Aquí hay algo que, como occidentales, no debemos dejar de observar: las glosas con las que vemos, “analizamos” y juzgamos aquello que desconocemos, como en este caso es la cultura tibetana.
El 14º Dalái Lama (Tenzin Gyatso, de 87 años, Premio Nobel de la Paz en 1989) es líder espiritual del pueblo tibetano, no un “Dios” ni un representante de éste en la Tierra; ha dedicado su vida al estudio psicológico y científico para promover el amor y la compasión, siguiendo la tradición de sus raíces budistas y lo que ellas aportan de felicidad a la humanidad; a partir de su exilio (en la invasión de las tropas chinas al Tíbet, en 1950), su tarea en la India fue preparase para hacerlo a escala mundial, como constatan líderes sociales y religiosos, académicos y políticos, en su larga y valiosa encomienda por la paz.
No estás obligado a saber, lo que sí tienes es derecho a ser informado.

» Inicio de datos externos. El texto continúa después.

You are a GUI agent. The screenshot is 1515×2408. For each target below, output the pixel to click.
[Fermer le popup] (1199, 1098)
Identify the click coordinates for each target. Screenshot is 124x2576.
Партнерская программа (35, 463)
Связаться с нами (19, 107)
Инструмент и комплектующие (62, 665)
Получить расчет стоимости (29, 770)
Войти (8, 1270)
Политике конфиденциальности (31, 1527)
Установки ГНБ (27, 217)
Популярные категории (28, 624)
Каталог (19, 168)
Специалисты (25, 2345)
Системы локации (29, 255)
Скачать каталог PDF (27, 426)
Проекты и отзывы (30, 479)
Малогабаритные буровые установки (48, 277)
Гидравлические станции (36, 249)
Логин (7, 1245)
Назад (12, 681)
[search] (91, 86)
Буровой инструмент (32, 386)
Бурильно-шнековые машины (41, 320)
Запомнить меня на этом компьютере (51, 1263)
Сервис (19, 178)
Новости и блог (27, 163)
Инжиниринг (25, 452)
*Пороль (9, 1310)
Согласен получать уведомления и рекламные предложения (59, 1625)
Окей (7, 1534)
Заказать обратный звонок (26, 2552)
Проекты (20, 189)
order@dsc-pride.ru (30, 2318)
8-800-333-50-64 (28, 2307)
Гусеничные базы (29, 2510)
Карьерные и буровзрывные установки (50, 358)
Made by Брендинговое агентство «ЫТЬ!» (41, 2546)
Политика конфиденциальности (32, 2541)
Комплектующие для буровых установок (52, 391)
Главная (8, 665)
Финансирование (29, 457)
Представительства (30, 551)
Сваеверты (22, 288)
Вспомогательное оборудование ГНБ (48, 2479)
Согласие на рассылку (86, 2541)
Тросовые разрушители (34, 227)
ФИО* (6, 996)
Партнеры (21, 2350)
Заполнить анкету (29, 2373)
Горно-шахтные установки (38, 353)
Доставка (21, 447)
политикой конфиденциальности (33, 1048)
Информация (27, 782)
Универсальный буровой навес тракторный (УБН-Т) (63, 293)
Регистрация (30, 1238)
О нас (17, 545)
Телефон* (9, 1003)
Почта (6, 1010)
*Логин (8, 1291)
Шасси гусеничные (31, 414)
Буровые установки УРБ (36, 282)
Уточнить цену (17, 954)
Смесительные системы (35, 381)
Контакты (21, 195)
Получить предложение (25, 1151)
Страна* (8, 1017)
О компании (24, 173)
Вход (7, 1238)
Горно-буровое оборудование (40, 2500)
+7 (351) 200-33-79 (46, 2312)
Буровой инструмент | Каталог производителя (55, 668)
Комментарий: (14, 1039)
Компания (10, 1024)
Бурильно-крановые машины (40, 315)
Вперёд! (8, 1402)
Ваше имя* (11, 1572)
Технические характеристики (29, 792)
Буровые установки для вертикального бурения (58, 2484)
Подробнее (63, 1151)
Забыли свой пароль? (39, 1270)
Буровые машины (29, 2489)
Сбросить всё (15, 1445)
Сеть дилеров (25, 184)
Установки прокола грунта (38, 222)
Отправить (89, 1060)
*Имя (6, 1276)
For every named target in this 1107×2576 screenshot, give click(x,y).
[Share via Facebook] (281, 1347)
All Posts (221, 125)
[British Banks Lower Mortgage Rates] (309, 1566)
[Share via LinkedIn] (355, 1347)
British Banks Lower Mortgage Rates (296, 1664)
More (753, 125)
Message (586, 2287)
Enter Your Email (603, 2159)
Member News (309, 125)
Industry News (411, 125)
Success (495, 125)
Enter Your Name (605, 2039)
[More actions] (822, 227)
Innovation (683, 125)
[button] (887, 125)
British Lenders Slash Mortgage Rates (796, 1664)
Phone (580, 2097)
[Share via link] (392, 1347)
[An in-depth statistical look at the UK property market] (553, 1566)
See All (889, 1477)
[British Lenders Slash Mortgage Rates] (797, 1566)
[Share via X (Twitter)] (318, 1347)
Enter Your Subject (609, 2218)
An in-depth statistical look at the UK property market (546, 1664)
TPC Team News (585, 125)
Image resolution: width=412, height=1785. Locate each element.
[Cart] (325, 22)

Existe la necesidad de conocer las costumbres, tradiciones e historia tibetanas —donde dar la bienvenida con la lengua de fuera como señal de respeto o tocar los labios de otro a manera de saludo (los llamados “besos” rusos, mongoles, chinos, etc., y de los cuales se hace escarnio de “homosexualidad”)— para comprender que el Dalái Lama nada tiene que ver con esa carga de “implicación sexual” con la que está siendo atacado y menospreciado.
Jalar barbas, suaves pellizcos en las mejillas, simular torcer la nariz con los dedos —más típicas de un mono sagrado de la India que de un diplomático en funciones—, o aventurar palabras inocentemente incómodas, es el arsenal de bromas que, frente al público y ante las cámaras, el Dalái Lama ha aplicado inofensiva y candorosamente a sus interlocutores a lo largo y ancho del planeta.
Si ven el video completo —no esos flashazos tendenciosos y descontextualizados, matizados de un discurso que acusa “pederastia”—, observarán que el Dalái Lama no estaba tratando de abusar de un niño. De ningún modo (los budistas practicantes conocen bien el tema y llevan a la práctica rigurosamente sus métodos).
Ya lo reafirmaba Nietzsche: “No hay hechos, sino interpretaciones”. Pisar la semilla de la conciliación, como se está haciendo en este momento, es más fácil que —después de muchos años de cultivo— esparcir sus beneficios.